## The problem
Using the listing below, set down exactly the lines starting at the line that contains "Launch the File manager desktop icon" and ending at the line that contains "Task: Click the United Kingdom country name", both included, and no others.

## Data to use
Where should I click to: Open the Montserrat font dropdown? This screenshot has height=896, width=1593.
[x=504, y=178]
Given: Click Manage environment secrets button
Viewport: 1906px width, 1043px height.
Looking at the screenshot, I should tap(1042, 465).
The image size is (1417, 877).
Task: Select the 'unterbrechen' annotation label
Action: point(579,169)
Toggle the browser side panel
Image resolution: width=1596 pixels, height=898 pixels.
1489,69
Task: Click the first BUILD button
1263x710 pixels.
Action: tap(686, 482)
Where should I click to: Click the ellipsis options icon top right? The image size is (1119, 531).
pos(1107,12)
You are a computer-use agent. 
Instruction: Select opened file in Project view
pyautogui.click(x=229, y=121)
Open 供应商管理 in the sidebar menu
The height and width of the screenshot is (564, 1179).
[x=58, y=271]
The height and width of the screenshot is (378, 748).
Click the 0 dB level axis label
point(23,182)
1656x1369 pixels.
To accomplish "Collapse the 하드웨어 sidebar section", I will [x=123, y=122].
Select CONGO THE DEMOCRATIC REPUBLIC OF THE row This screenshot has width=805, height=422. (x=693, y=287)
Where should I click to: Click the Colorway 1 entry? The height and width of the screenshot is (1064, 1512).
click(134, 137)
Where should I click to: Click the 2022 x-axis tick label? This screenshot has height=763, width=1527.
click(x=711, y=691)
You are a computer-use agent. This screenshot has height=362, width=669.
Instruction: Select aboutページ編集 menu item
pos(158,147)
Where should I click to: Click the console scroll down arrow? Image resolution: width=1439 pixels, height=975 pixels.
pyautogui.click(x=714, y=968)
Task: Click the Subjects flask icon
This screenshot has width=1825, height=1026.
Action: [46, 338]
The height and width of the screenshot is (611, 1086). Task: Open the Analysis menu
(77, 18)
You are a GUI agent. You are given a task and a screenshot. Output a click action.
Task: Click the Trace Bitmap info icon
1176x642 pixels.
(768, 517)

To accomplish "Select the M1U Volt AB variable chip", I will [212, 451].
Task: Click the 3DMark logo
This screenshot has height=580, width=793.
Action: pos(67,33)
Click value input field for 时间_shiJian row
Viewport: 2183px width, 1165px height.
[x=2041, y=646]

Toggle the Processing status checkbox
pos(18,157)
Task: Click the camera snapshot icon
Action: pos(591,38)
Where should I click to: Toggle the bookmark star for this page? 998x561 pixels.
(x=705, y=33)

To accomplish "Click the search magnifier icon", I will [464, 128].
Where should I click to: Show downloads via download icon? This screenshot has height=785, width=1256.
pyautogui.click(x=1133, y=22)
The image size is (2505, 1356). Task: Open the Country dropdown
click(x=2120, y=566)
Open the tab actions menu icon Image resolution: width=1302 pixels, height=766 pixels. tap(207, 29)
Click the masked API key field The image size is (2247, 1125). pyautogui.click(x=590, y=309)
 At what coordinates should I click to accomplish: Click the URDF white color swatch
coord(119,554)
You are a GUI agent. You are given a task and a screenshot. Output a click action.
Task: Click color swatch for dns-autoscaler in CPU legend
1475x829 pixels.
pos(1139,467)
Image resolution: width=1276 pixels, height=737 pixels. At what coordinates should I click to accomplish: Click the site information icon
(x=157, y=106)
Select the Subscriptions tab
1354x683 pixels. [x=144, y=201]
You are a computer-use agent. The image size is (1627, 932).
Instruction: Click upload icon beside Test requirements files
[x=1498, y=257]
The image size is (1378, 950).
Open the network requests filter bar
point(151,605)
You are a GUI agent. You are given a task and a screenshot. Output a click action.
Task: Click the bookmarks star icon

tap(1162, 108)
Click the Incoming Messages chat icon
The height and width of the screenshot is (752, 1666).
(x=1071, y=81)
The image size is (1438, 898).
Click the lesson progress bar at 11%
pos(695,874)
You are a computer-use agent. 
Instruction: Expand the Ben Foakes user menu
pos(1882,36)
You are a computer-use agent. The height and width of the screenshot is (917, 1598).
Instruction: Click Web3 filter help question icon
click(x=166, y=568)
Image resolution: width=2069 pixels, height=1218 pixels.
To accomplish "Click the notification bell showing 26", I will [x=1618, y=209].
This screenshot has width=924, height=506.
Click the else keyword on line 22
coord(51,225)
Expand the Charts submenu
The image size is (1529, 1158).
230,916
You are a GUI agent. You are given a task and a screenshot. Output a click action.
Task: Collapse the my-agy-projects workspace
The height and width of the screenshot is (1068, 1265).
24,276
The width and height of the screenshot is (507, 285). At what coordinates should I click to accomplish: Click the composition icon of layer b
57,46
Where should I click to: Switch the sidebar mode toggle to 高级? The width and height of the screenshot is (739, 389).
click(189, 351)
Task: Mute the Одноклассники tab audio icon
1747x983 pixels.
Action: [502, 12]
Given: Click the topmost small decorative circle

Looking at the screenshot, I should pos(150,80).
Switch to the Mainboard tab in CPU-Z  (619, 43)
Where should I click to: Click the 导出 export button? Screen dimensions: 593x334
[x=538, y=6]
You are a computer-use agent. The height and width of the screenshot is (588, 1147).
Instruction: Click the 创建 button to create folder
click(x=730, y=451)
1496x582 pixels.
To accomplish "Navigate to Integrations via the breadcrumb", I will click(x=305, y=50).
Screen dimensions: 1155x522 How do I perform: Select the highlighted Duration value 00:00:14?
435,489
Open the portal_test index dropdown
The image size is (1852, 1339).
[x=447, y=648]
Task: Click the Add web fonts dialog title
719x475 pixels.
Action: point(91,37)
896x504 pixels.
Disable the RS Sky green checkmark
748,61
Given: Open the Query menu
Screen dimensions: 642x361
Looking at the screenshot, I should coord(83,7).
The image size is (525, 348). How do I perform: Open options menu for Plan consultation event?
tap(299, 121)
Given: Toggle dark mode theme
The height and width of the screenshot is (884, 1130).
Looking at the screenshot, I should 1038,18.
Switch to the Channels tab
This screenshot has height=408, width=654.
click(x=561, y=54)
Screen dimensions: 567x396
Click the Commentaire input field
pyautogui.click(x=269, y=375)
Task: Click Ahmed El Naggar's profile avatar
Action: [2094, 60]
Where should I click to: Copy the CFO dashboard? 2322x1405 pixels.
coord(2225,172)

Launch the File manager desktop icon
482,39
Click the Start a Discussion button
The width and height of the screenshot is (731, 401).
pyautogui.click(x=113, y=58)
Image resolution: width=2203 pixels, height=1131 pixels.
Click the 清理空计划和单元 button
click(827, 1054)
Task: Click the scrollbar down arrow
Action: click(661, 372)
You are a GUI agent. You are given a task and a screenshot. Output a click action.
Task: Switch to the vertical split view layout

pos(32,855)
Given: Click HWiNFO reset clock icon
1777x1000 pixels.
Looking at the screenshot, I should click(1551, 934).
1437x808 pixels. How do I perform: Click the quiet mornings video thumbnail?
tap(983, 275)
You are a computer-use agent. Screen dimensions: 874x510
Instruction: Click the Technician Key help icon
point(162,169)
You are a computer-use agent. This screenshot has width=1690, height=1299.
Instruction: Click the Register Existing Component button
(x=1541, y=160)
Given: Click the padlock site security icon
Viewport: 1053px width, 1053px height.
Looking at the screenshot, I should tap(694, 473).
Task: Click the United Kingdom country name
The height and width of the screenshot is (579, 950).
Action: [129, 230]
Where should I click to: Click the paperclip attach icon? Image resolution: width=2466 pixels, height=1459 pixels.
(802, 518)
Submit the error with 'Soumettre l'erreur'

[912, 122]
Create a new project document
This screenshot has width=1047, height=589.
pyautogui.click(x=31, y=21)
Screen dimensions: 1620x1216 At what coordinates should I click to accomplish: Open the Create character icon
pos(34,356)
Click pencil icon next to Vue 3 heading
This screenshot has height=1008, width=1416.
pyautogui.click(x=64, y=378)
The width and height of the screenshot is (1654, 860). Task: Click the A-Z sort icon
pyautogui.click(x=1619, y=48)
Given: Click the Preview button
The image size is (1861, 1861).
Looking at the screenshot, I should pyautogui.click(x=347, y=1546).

## Answer for the task
Launch the File manager desktop icon
482,39
Click the Start a Discussion button
The width and height of the screenshot is (731, 401).
pyautogui.click(x=113, y=58)
Image resolution: width=2203 pixels, height=1131 pixels.
Click the 清理空计划和单元 button
click(827, 1054)
Task: Click the scrollbar down arrow
Action: click(661, 372)
You are a GUI agent. You are given a task and a screenshot. Output a click action.
Task: Switch to the vertical split view layout

pos(32,855)
Given: Click HWiNFO reset clock icon
1777x1000 pixels.
Looking at the screenshot, I should click(1551, 934).
1437x808 pixels. How do I perform: Click the quiet mornings video thumbnail?
tap(983, 275)
You are a computer-use agent. Screen dimensions: 874x510
Instruction: Click the Technician Key help icon
point(162,169)
You are a computer-use agent. This screenshot has width=1690, height=1299.
Instruction: Click the Register Existing Component button
(x=1541, y=160)
Given: Click the padlock site security icon
Viewport: 1053px width, 1053px height.
Looking at the screenshot, I should tap(694, 473).
Task: Click the United Kingdom country name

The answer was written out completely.